Lütfen aşağıdaki kayıtların tümünde "location" sözcüğünü "position" ile değiştirerek satırları yeniden yazın, geri kalan her şeyi olduğu gibi bırakın. Yanıta resimleri koymayın.

### Verilen kayıtlar
○ ○ ○ ○

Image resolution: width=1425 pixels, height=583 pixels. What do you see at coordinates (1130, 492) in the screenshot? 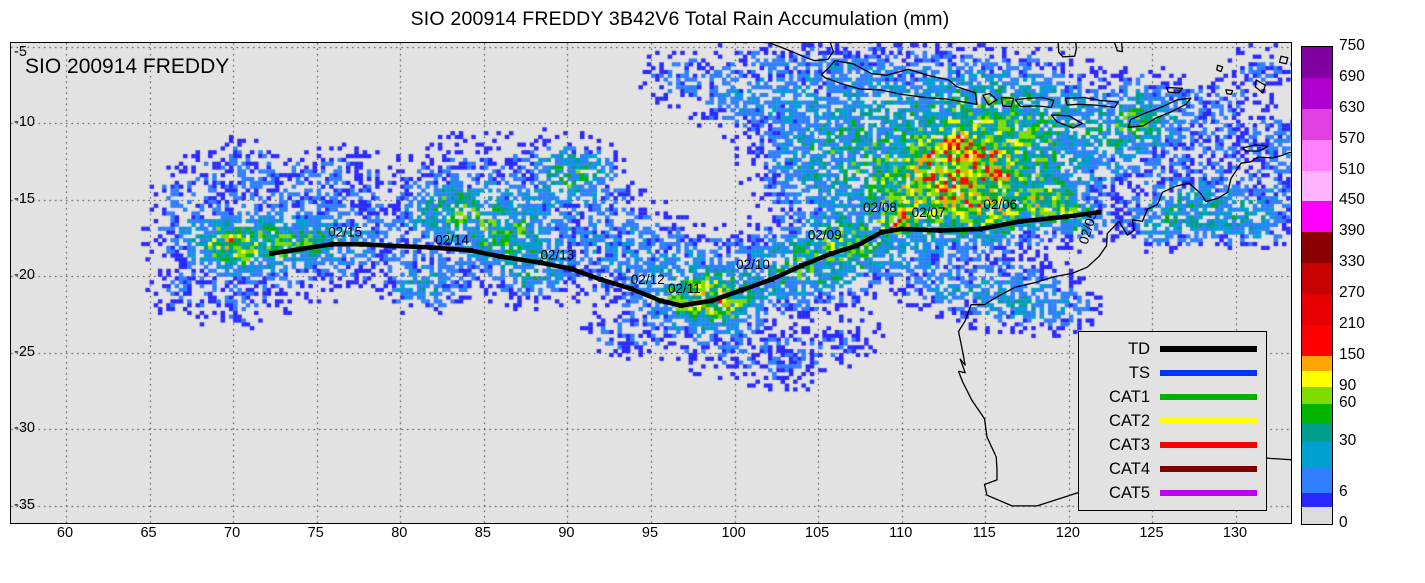
I see `legend-label: CAT5` at bounding box center [1130, 492].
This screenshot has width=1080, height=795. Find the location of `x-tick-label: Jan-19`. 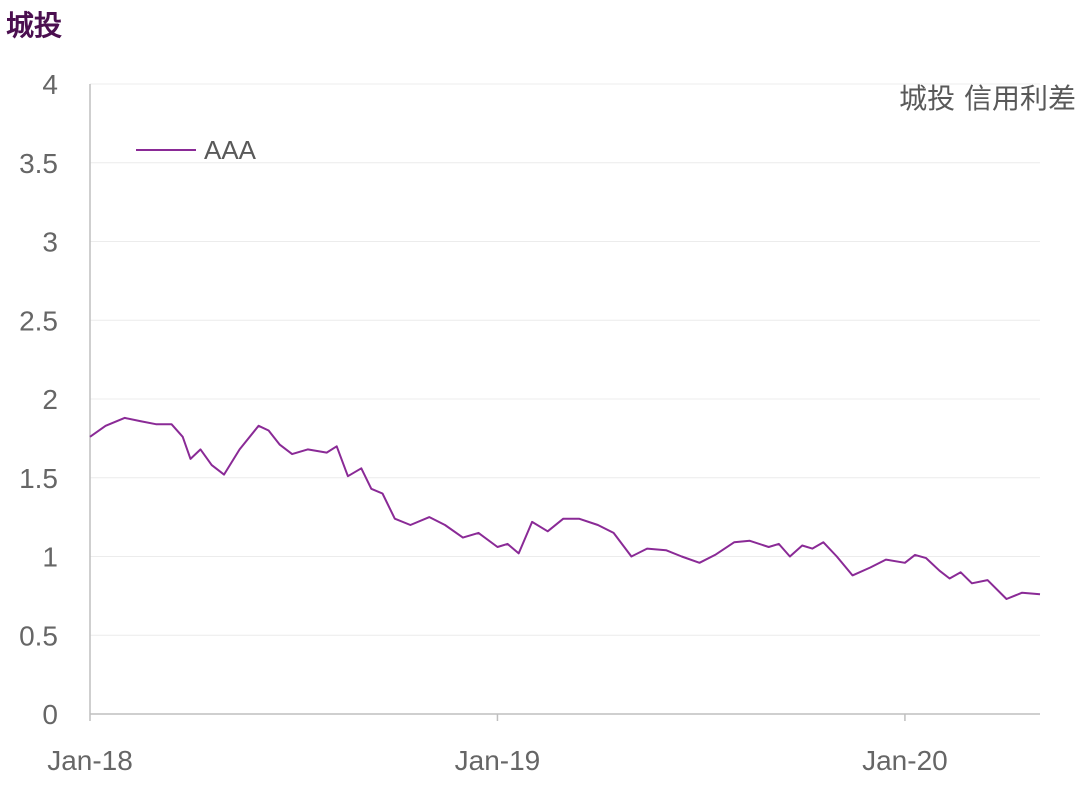

x-tick-label: Jan-19 is located at coordinates (498, 760).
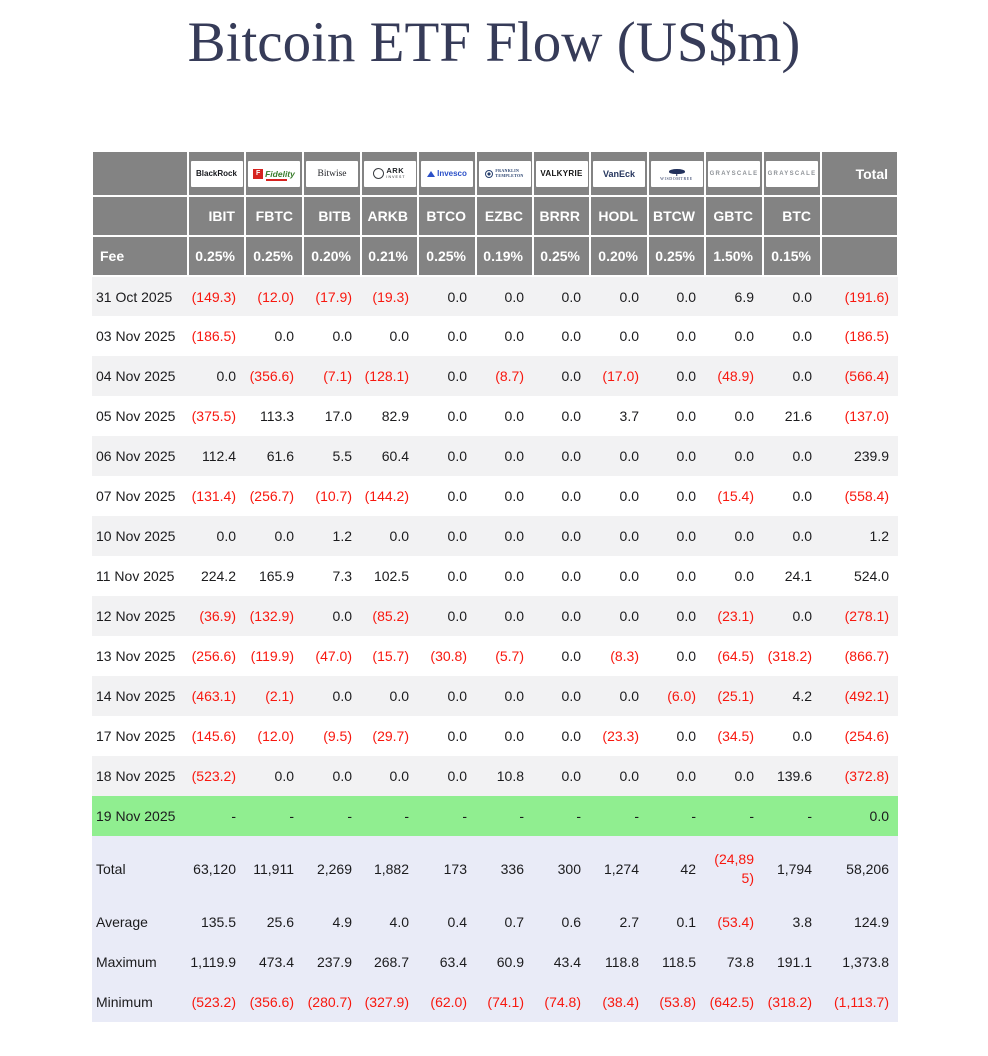  I want to click on summary-total-cell: 1,373.8, so click(866, 962).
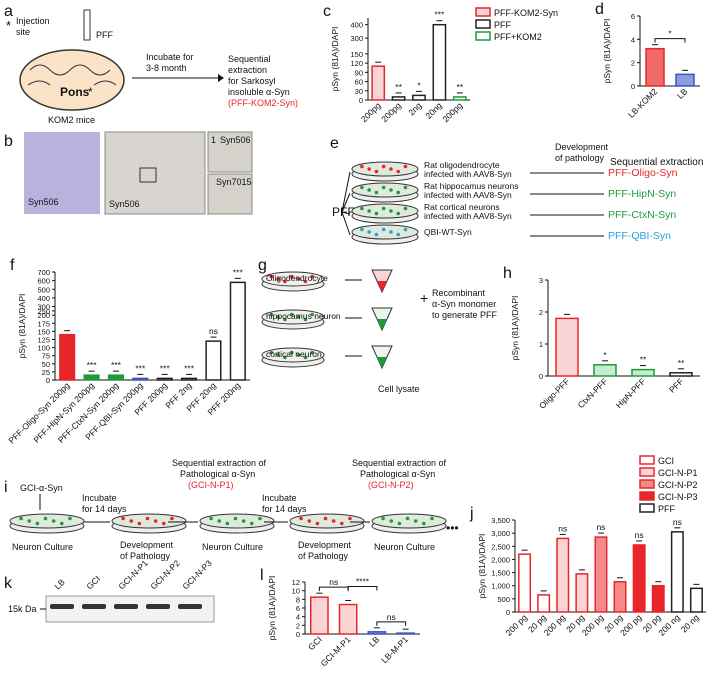 The image size is (713, 673). What do you see at coordinates (633, 16) in the screenshot?
I see `y-tick-label: 6` at bounding box center [633, 16].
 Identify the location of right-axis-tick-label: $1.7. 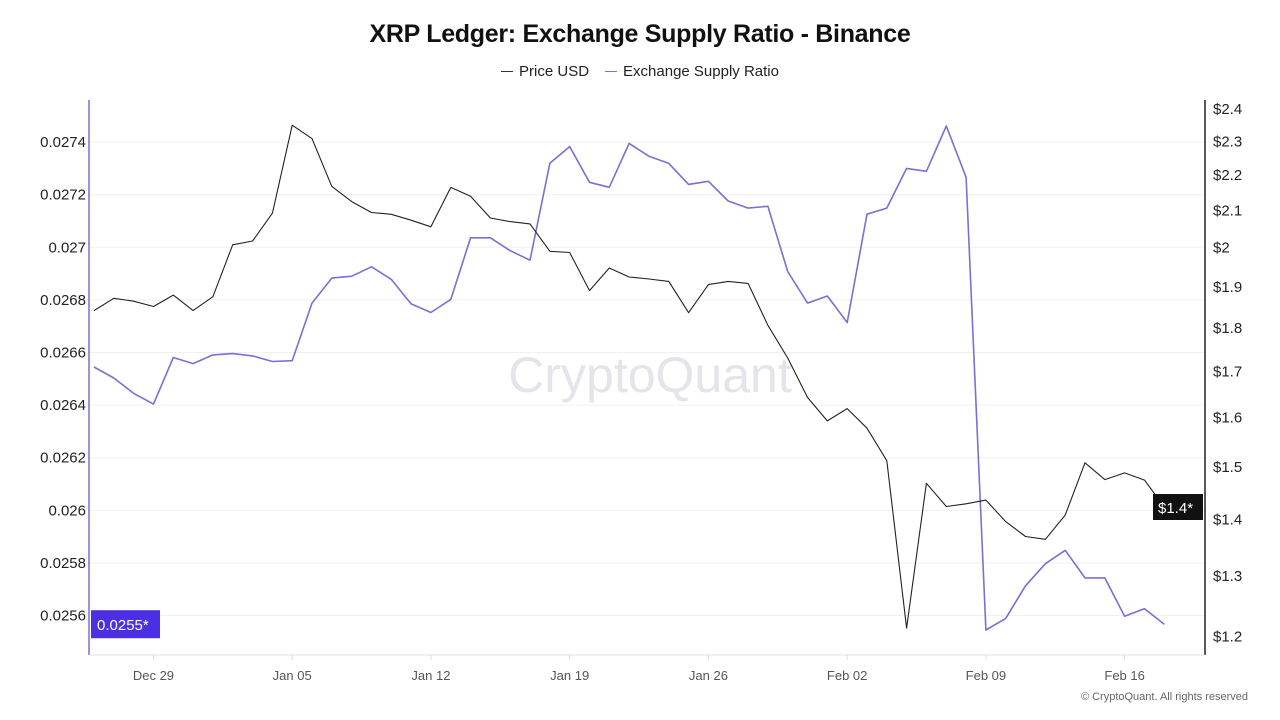
(1228, 372).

○ ○ ○ ○

### Görev yanıtı
Image resolution: width=1425 pixels, height=583 pixels. What do you see at coordinates (1130, 492) in the screenshot? 
I see `legend-label: CAT5` at bounding box center [1130, 492].
This screenshot has width=1080, height=795. Find the position of `x-tick-label: Jan-19`. 

x-tick-label: Jan-19 is located at coordinates (498, 760).
  I want to click on summary-total-cell: 1,373.8, so click(866, 962).
 The image size is (713, 673). What do you see at coordinates (633, 16) in the screenshot?
I see `y-tick-label: 6` at bounding box center [633, 16].
 Identify the position of right-axis-tick-label: $1.7. 
(1228, 372).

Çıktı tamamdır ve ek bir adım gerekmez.